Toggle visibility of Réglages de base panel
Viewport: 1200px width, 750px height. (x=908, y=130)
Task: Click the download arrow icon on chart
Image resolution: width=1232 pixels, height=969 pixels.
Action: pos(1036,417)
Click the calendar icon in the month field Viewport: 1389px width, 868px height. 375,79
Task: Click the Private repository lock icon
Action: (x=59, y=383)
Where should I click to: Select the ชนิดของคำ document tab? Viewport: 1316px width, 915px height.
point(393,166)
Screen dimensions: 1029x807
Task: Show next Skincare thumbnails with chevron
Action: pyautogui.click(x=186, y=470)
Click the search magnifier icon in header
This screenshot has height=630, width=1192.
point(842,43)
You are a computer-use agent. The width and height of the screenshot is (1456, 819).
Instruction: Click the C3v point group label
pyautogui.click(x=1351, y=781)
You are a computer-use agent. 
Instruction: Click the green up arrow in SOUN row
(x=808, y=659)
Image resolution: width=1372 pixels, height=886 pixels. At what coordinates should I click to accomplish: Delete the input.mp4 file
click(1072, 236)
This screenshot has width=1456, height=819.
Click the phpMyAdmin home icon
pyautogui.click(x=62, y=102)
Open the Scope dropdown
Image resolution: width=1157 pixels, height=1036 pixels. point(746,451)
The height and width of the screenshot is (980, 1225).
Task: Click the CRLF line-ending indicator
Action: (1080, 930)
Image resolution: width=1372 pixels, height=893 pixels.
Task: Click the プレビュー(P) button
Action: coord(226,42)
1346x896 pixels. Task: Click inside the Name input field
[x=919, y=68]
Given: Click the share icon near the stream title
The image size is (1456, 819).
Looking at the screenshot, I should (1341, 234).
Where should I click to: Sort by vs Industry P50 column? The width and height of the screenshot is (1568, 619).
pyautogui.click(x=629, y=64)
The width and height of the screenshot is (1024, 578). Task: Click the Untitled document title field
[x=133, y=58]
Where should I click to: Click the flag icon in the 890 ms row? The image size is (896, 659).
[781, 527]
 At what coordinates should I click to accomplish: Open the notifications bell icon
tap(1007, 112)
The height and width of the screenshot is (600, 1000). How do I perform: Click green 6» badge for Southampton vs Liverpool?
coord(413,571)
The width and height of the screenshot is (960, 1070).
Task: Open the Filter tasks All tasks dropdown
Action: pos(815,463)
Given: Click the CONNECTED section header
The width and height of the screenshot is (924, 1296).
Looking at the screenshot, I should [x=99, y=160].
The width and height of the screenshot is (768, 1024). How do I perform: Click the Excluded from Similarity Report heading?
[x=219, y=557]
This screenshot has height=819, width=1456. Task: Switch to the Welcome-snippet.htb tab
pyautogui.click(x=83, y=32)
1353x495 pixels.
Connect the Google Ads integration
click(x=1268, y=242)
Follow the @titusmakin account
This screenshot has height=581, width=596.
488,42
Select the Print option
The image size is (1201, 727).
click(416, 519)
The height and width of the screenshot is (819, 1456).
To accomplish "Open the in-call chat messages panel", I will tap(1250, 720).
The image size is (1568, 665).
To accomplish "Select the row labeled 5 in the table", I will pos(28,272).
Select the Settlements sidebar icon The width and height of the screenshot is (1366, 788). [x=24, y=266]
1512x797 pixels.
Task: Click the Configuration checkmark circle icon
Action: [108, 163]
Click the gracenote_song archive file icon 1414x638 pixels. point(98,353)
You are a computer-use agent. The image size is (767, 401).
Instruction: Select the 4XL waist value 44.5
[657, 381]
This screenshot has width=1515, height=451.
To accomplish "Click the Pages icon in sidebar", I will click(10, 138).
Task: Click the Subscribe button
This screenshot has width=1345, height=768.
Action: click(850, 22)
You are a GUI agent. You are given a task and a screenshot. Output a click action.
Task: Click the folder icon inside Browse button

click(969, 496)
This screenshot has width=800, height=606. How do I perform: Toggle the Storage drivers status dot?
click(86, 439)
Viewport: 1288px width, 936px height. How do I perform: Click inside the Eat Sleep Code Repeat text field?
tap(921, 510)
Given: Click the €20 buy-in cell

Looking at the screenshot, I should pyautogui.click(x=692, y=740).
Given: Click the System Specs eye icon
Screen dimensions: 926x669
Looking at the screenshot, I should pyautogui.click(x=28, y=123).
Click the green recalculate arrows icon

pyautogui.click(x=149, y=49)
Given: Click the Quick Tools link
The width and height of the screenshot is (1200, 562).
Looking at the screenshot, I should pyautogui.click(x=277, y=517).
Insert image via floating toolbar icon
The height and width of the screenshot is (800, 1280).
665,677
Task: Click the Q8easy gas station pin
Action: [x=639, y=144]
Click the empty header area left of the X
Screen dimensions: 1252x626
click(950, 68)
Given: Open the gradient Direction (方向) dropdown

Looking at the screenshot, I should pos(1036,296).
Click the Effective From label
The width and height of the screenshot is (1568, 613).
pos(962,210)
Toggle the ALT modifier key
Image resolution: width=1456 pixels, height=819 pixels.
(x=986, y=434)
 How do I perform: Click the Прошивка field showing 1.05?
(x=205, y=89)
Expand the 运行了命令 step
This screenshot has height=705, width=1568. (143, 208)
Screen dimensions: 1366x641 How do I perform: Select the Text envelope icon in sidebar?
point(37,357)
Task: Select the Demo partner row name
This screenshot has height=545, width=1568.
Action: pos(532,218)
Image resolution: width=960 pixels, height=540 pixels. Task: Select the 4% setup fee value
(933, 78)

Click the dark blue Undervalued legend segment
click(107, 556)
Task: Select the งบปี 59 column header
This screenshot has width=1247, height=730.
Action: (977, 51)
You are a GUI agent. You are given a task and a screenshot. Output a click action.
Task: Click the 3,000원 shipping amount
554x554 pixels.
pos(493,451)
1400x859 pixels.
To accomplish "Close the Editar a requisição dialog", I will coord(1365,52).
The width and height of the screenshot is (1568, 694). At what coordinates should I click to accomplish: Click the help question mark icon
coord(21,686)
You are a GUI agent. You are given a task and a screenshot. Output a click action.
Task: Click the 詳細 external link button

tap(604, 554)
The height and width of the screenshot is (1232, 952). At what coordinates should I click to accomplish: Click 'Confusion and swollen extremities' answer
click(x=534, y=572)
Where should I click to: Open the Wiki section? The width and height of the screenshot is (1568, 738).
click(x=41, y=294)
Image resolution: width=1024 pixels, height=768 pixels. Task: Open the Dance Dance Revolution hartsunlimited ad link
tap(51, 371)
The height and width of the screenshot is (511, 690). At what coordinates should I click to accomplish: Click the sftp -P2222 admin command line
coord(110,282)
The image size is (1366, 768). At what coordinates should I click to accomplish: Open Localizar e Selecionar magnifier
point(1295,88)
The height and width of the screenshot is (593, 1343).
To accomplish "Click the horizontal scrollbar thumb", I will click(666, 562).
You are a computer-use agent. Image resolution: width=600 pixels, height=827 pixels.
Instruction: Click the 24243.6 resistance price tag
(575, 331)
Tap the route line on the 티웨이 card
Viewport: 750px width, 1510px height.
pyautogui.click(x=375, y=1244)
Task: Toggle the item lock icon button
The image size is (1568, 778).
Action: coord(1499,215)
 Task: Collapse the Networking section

--------

WHAT YOU ARE ASKED TO DO - Could you put the entries above into a numbered list, leaving out any blank lines?

TASK RESULT -
1. Toggle visibility of Réglages de base panel
2. Viewport: 1200px width, 750px height. (x=908, y=130)
3. Task: Click the download arrow icon on chart
4. Image resolution: width=1232 pixels, height=969 pixels.
5. Action: pos(1036,417)
6. Click the calendar icon in the month field Viewport: 1389px width, 868px height. 375,79
7. Task: Click the Private repository lock icon
8. Action: (x=59, y=383)
9. Where should I click to: Select the ชนิดของคำ document tab? Viewport: 1316px width, 915px height.
10. point(393,166)
11. Screen dimensions: 1029x807
12. Task: Show next Skincare thumbnails with chevron
13. Action: pyautogui.click(x=186, y=470)
14. Click the search magnifier icon in header
15. This screenshot has height=630, width=1192.
16. point(842,43)
17. You are a computer-use agent. The width and height of the screenshot is (1456, 819).
18. Instruction: Click the C3v point group label
19. pyautogui.click(x=1351, y=781)
20. You are a computer-use agent. 
21. Instruction: Click the green up arrow in SOUN row
22. (x=808, y=659)
23. Image resolution: width=1372 pixels, height=886 pixels. At what coordinates should I click to accomplish: Delete the input.mp4 file
24. click(1072, 236)
25. This screenshot has width=1456, height=819.
26. Click the phpMyAdmin home icon
27. pyautogui.click(x=62, y=102)
28. Open the Scope dropdown
29. Image resolution: width=1157 pixels, height=1036 pixels. point(746,451)
30. The height and width of the screenshot is (980, 1225).
31. Task: Click the CRLF line-ending indicator
32. Action: (1080, 930)
33. Image resolution: width=1372 pixels, height=893 pixels.
34. Task: Click the プレビュー(P) button
35. Action: coord(226,42)
36. 1346x896 pixels. Task: Click inside the Name input field
37. [x=919, y=68]
38. Given: Click the share icon near the stream title
39. The image size is (1456, 819).
40. Looking at the screenshot, I should (1341, 234).
41. Where should I click to: Sort by vs Industry P50 column? The width and height of the screenshot is (1568, 619).
42. pyautogui.click(x=629, y=64)
43. The width and height of the screenshot is (1024, 578). Task: Click the Untitled document title field
44. [x=133, y=58]
45. Where should I click to: Click the flag icon in the 890 ms row? The image size is (896, 659).
46. [781, 527]
47.  At what coordinates should I click to accomplish: Open the notifications bell icon
48. tap(1007, 112)
49. The height and width of the screenshot is (600, 1000). How do I perform: Click green 6» badge for Southampton vs Liverpool?
50. coord(413,571)
51. The width and height of the screenshot is (960, 1070).
52. Task: Open the Filter tasks All tasks dropdown
53. Action: pos(815,463)
54. Given: Click the CONNECTED section header
55. The width and height of the screenshot is (924, 1296).
56. Looking at the screenshot, I should [x=99, y=160].
57. The width and height of the screenshot is (768, 1024). How do I perform: Click the Excluded from Similarity Report heading?
58. [x=219, y=557]
59. This screenshot has height=819, width=1456. Task: Switch to the Welcome-snippet.htb tab
60. pyautogui.click(x=83, y=32)
61. 1353x495 pixels.
62. Connect the Google Ads integration
63. click(x=1268, y=242)
64. Follow the @titusmakin account
65. This screenshot has height=581, width=596.
66. 488,42
67. Select the Print option
68. The image size is (1201, 727).
69. click(416, 519)
70. The height and width of the screenshot is (819, 1456).
71. To accomplish "Open the in-call chat messages panel", I will tap(1250, 720).
72. The image size is (1568, 665).
73. To accomplish "Select the row labeled 5 in the table", I will pos(28,272).
74. Select the Settlements sidebar icon The width and height of the screenshot is (1366, 788). [x=24, y=266]
75. 1512x797 pixels.
76. Task: Click the Configuration checkmark circle icon
77. Action: [108, 163]
78. Click the gracenote_song archive file icon 1414x638 pixels. point(98,353)
79. You are a computer-use agent. The image size is (767, 401).
80. Instruction: Select the 4XL waist value 44.5
81. [657, 381]
82. This screenshot has width=1515, height=451.
83. To accomplish "Click the Pages icon in sidebar", I will click(10, 138).
84. Task: Click the Subscribe button
85. This screenshot has width=1345, height=768.
86. Action: click(850, 22)
87. You are a GUI agent. You are given a task and a screenshot. Output a click action.
88. Task: Click the folder icon inside Browse button
89. click(969, 496)
90. This screenshot has width=800, height=606. How do I perform: Toggle the Storage drivers status dot?
91. click(86, 439)
92. Viewport: 1288px width, 936px height. How do I perform: Click inside the Eat Sleep Code Repeat text field?
93. tap(921, 510)
94. Given: Click the €20 buy-in cell
95. Looking at the screenshot, I should pyautogui.click(x=692, y=740).
96. Given: Click the System Specs eye icon
97. Screen dimensions: 926x669
98. Looking at the screenshot, I should pyautogui.click(x=28, y=123).
99. Click the green recalculate arrows icon
100. pyautogui.click(x=149, y=49)
101. Given: Click the Quick Tools link
102. The width and height of the screenshot is (1200, 562).
103. Looking at the screenshot, I should pyautogui.click(x=277, y=517).
104. Insert image via floating toolbar icon
105. The height and width of the screenshot is (800, 1280).
106. 665,677
107. Task: Click the Q8easy gas station pin
108. Action: [x=639, y=144]
109. Click the empty header area left of the X
110. Screen dimensions: 1252x626
111. click(950, 68)
112. Given: Open the gradient Direction (方向) dropdown
113. Looking at the screenshot, I should pos(1036,296).
114. Click the Effective From label
115. The width and height of the screenshot is (1568, 613).
116. pos(962,210)
117. Toggle the ALT modifier key
118. Image resolution: width=1456 pixels, height=819 pixels.
119. (x=986, y=434)
120.  How do I perform: Click the Прошивка field showing 1.05?
121. (x=205, y=89)
122. Expand the 运行了命令 step
123. This screenshot has height=705, width=1568. (143, 208)
124. Screen dimensions: 1366x641 How do I perform: Select the Text envelope icon in sidebar?
125. point(37,357)
126. Task: Select the Demo partner row name
127. This screenshot has height=545, width=1568.
128. Action: pos(532,218)
129. Image resolution: width=960 pixels, height=540 pixels. Task: Select the 4% setup fee value
130. (933, 78)
131. Click the dark blue Undervalued legend segment
132. click(107, 556)
133. Task: Select the งบปี 59 column header
134. This screenshot has width=1247, height=730.
135. Action: (977, 51)
136. You are a GUI agent. You are given a task and a screenshot. Output a click action.
137. Task: Click the 3,000원 shipping amount
138. 554x554 pixels.
139. pos(493,451)
140. 1400x859 pixels.
141. To accomplish "Close the Editar a requisição dialog", I will coord(1365,52).
142. The width and height of the screenshot is (1568, 694). At what coordinates should I click to accomplish: Click the help question mark icon
143. coord(21,686)
144. You are a GUI agent. You are given a task and a screenshot. Output a click action.
145. Task: Click the 詳細 external link button
146. tap(604, 554)
147. The height and width of the screenshot is (1232, 952). At what coordinates should I click to accomplish: Click 'Confusion and swollen extremities' answer
148. click(x=534, y=572)
149. Where should I click to: Open the Wiki section? The width and height of the screenshot is (1568, 738).
150. click(x=41, y=294)
151. Image resolution: width=1024 pixels, height=768 pixels. Task: Open the Dance Dance Revolution hartsunlimited ad link
152. tap(51, 371)
153. The height and width of the screenshot is (511, 690). At what coordinates should I click to accomplish: Click the sftp -P2222 admin command line
154. coord(110,282)
155. The image size is (1366, 768). At what coordinates should I click to accomplish: Open Localizar e Selecionar magnifier
156. point(1295,88)
157. The height and width of the screenshot is (593, 1343).
158. To accomplish "Click the horizontal scrollbar thumb", I will click(666, 562).
159. You are a computer-use agent. Image resolution: width=600 pixels, height=827 pixels.
160. Instruction: Click the 24243.6 resistance price tag
161. (575, 331)
162. Tap the route line on the 티웨이 card
163. Viewport: 750px width, 1510px height.
164. pyautogui.click(x=375, y=1244)
165. Task: Toggle the item lock icon button
166. The image size is (1568, 778).
167. Action: coord(1499,215)
168.  Task: Collapse the Networking section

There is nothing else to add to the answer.